#### ACTION ITEM:
Below are some entries. Repeat exactly the lines from the one with "Click the purple lightning bolt event icon" through the one with "The image size is (799, 633).", and only those.

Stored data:
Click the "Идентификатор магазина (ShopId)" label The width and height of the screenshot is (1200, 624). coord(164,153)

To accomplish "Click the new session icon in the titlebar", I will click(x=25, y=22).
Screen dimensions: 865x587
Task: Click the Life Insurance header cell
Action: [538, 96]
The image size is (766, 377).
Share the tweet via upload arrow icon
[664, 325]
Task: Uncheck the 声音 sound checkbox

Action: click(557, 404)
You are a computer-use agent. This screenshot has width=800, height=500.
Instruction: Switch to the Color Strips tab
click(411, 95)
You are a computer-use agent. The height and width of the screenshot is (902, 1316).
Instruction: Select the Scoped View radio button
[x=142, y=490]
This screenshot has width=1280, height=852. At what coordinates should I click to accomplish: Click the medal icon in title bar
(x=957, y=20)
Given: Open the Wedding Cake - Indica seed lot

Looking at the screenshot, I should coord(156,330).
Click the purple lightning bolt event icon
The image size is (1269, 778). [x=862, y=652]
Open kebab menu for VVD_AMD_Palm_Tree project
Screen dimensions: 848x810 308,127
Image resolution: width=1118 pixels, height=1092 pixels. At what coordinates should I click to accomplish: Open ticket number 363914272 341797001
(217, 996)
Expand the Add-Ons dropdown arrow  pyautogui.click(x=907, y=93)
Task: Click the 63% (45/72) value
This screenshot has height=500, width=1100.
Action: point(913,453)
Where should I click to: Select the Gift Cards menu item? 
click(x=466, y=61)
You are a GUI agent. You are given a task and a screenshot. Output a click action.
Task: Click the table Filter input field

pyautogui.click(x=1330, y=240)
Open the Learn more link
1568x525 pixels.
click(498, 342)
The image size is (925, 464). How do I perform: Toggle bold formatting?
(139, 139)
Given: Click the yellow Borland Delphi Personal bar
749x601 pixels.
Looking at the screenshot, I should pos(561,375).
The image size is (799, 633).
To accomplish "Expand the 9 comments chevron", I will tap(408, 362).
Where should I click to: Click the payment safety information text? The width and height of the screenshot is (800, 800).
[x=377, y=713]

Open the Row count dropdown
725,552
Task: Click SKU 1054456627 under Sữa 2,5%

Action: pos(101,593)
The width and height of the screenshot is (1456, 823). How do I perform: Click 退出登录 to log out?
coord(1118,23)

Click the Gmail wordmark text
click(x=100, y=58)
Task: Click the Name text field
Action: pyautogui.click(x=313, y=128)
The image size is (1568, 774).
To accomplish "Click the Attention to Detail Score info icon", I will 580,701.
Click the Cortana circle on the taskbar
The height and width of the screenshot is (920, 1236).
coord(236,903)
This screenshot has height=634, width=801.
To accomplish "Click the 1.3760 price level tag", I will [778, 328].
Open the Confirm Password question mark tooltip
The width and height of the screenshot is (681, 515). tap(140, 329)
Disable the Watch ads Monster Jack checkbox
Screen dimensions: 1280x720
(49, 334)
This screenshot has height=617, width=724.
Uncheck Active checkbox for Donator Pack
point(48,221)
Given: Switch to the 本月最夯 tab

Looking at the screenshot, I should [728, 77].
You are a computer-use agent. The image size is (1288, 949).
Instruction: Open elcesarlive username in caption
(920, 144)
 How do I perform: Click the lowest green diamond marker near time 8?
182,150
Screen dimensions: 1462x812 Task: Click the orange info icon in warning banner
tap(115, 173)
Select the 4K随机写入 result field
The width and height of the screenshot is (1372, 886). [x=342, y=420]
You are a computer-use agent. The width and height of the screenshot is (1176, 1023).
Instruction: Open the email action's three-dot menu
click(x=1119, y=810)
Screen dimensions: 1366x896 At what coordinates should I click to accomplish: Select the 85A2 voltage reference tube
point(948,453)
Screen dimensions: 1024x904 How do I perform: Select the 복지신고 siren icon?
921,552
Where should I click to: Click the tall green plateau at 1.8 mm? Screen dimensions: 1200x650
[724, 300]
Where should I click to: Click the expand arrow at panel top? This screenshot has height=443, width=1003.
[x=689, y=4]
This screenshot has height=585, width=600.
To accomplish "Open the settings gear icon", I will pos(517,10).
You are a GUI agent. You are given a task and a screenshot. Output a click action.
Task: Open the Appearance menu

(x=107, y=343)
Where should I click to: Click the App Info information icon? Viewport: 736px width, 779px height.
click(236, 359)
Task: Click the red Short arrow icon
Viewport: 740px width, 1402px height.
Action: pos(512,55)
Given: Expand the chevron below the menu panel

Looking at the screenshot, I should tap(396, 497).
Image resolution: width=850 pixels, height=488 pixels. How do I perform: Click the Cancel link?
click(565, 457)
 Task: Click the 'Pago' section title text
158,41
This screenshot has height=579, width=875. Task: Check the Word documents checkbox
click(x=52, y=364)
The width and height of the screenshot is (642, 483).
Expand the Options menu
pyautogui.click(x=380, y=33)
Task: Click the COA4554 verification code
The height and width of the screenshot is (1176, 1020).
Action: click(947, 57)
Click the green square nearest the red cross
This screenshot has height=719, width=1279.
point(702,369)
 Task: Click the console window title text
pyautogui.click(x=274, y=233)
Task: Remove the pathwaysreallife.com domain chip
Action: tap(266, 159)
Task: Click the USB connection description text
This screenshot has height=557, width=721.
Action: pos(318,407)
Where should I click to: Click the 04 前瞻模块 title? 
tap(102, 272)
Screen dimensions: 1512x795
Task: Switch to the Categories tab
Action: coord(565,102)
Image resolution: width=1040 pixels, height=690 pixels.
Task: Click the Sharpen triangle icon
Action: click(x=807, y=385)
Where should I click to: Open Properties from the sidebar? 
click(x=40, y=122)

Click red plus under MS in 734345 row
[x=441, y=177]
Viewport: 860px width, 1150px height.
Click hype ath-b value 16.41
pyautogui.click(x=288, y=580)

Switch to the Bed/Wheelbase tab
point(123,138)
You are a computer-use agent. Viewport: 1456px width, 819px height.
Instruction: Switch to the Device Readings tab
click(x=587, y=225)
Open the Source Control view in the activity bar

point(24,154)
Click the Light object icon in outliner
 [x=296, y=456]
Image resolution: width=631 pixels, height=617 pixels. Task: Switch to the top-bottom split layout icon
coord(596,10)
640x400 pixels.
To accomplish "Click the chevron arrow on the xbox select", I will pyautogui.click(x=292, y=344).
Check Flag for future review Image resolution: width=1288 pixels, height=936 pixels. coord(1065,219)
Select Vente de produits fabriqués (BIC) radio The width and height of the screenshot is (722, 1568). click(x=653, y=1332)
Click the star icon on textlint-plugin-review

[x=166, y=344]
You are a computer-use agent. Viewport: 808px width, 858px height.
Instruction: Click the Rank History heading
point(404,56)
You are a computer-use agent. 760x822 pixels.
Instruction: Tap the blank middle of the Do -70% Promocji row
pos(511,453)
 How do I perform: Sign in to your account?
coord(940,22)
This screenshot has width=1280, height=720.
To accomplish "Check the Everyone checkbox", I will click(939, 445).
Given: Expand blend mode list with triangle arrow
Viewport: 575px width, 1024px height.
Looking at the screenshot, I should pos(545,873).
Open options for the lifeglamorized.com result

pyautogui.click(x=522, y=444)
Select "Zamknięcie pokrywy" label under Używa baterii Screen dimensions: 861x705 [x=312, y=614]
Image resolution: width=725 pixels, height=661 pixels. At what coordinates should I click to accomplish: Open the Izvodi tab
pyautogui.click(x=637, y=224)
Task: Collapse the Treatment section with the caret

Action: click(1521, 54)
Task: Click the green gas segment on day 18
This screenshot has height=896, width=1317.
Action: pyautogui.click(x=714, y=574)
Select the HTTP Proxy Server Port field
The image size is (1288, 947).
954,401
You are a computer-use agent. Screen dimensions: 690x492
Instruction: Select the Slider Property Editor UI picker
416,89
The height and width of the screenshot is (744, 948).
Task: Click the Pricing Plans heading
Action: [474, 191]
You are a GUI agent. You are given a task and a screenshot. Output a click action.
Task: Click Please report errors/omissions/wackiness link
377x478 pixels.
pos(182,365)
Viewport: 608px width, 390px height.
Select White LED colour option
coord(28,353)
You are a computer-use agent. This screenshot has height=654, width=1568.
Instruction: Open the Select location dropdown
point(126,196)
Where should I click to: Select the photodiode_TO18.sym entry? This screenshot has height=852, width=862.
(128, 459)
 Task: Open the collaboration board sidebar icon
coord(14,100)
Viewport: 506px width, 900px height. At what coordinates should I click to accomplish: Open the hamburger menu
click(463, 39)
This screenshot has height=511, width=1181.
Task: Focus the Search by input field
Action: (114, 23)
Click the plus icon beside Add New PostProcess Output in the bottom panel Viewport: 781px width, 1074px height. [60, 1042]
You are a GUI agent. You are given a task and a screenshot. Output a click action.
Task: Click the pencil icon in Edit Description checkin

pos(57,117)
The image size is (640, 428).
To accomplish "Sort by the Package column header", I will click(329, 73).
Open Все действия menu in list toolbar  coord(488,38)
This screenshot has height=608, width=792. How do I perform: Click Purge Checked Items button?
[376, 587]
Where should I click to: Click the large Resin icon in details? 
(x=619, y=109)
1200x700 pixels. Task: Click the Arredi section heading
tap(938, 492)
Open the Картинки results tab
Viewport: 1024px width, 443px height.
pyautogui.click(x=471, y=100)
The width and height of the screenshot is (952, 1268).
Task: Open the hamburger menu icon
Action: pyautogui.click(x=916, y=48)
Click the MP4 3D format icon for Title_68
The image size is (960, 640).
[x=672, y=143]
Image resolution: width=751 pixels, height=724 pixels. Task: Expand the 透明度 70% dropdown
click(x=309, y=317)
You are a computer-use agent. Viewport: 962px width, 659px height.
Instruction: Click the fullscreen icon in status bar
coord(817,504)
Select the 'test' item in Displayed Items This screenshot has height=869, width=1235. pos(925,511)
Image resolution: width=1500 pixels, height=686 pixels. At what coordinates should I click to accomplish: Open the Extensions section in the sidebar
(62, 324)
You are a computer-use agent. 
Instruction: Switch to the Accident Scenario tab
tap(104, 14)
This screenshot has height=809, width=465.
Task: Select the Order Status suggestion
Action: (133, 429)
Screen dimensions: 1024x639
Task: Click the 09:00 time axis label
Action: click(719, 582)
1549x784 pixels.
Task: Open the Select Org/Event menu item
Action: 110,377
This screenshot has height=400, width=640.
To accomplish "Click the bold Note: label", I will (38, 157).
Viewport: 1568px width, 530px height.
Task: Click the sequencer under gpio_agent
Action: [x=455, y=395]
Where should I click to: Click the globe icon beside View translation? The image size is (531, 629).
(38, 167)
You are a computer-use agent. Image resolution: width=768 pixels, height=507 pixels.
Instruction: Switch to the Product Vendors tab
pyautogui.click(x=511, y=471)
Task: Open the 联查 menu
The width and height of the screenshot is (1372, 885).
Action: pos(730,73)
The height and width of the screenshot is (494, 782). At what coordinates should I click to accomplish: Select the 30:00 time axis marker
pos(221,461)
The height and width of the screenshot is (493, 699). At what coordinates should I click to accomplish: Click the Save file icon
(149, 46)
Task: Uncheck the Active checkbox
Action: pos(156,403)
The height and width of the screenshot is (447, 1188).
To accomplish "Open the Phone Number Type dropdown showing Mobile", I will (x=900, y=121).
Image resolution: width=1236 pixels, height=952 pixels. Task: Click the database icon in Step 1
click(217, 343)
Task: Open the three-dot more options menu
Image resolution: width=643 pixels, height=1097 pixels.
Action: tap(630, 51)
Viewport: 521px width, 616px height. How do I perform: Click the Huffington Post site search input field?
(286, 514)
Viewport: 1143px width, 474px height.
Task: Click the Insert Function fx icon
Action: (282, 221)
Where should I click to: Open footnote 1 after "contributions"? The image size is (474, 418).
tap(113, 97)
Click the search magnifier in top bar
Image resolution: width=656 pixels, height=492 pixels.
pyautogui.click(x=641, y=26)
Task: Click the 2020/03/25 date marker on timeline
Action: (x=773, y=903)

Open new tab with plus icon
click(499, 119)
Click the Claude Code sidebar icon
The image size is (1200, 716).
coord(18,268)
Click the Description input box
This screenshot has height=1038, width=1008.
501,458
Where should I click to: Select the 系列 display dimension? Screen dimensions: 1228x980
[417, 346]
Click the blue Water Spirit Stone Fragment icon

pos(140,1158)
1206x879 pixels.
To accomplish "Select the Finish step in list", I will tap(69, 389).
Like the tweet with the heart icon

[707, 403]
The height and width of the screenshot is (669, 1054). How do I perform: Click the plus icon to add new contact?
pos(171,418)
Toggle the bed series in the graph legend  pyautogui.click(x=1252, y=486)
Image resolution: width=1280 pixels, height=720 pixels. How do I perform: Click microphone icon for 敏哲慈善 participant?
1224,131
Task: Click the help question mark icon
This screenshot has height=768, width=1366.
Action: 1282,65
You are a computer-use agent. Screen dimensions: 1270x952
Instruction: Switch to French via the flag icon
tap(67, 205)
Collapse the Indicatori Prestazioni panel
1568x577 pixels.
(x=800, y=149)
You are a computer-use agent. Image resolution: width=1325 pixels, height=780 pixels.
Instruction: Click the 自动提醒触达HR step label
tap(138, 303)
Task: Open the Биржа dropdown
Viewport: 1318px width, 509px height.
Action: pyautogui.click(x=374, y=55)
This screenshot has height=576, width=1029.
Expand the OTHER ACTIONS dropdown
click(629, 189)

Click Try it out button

#### EXERCISE RESULT:
Click the purple lightning bolt event icon
The image size is (1269, 778). [x=862, y=652]
Open kebab menu for VVD_AMD_Palm_Tree project
Screen dimensions: 848x810 308,127
Image resolution: width=1118 pixels, height=1092 pixels. At what coordinates should I click to accomplish: Open ticket number 363914272 341797001
(217, 996)
Expand the Add-Ons dropdown arrow  pyautogui.click(x=907, y=93)
Task: Click the 63% (45/72) value
This screenshot has height=500, width=1100.
Action: point(913,453)
Where should I click to: Select the Gift Cards menu item? 
click(x=466, y=61)
You are a GUI agent. You are given a task and a screenshot. Output a click action.
Task: Click the table Filter input field

pyautogui.click(x=1330, y=240)
Open the Learn more link
1568x525 pixels.
click(498, 342)
The image size is (925, 464). How do I perform: Toggle bold formatting?
(139, 139)
Given: Click the yellow Borland Delphi Personal bar
749x601 pixels.
Looking at the screenshot, I should pos(561,375).
The image size is (799, 633).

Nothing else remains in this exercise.